§ Assigned task: From the line containing "Click the IniFiles.cleo file name" through the last line of the records, print every line exactly and nothing more.

§ The records:
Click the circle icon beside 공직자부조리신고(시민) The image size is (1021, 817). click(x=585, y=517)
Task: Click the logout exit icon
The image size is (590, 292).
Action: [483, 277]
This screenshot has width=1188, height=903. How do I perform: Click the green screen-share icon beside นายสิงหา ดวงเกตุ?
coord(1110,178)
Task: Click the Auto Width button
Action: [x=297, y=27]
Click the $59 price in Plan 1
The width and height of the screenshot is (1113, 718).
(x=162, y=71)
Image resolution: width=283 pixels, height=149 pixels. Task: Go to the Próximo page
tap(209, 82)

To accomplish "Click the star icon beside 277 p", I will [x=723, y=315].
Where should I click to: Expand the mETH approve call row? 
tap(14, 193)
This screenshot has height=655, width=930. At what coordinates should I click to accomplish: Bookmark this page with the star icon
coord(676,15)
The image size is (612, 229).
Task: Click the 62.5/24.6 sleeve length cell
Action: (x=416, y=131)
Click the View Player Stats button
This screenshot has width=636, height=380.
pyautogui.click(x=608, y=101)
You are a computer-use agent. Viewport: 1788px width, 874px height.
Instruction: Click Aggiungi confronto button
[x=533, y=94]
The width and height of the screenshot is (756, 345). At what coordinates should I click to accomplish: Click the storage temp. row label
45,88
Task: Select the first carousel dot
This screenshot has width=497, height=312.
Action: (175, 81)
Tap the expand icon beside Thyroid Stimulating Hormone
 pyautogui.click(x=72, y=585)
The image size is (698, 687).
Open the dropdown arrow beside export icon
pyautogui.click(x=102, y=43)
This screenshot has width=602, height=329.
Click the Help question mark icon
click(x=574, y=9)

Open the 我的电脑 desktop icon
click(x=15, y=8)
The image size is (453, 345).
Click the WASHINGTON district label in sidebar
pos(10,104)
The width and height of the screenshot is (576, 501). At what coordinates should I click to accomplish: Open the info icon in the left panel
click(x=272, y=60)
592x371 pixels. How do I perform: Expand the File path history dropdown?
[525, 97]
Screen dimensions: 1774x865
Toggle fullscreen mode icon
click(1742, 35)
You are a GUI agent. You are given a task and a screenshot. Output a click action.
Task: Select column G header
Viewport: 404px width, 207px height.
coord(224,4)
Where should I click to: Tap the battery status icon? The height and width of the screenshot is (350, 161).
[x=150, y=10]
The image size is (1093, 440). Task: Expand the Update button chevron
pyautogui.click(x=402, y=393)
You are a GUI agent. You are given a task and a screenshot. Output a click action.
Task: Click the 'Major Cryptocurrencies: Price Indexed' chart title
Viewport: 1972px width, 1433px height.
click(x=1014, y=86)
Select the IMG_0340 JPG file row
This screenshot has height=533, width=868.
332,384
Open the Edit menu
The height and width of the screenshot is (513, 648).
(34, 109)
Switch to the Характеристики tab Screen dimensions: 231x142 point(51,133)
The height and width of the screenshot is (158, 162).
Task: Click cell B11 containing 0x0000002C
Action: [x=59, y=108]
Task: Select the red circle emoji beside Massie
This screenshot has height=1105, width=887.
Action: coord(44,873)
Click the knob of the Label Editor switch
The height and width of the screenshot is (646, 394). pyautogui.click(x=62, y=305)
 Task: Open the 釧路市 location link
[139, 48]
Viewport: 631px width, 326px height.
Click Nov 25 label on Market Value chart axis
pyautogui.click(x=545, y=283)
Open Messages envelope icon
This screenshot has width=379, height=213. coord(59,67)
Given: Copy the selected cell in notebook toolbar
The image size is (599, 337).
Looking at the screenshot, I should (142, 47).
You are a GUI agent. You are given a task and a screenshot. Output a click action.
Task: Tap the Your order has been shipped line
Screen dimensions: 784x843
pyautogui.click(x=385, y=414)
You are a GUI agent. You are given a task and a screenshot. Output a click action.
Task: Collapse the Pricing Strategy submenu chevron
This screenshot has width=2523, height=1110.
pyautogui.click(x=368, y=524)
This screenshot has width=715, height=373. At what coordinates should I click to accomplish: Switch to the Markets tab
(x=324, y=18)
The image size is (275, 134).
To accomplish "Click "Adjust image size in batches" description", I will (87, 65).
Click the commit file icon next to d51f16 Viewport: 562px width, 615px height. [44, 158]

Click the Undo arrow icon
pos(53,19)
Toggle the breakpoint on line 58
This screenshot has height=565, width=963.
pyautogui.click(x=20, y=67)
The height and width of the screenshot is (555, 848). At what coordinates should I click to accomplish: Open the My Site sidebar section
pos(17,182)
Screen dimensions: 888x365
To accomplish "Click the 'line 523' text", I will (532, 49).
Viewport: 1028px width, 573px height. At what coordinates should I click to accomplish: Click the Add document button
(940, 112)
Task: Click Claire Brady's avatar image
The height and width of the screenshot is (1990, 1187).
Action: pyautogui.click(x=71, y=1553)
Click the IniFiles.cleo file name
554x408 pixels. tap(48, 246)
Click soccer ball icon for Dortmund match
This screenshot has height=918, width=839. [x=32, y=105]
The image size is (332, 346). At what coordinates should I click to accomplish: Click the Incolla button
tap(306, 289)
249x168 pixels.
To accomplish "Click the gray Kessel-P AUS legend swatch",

§ Task output:
Click the IniFiles.cleo file name
554x408 pixels. tap(48, 246)
Click soccer ball icon for Dortmund match
This screenshot has height=918, width=839. [x=32, y=105]
The image size is (332, 346). At what coordinates should I click to accomplish: Click the Incolla button
tap(306, 289)
249x168 pixels.
To accomplish "Click the gray Kessel-P AUS legend swatch",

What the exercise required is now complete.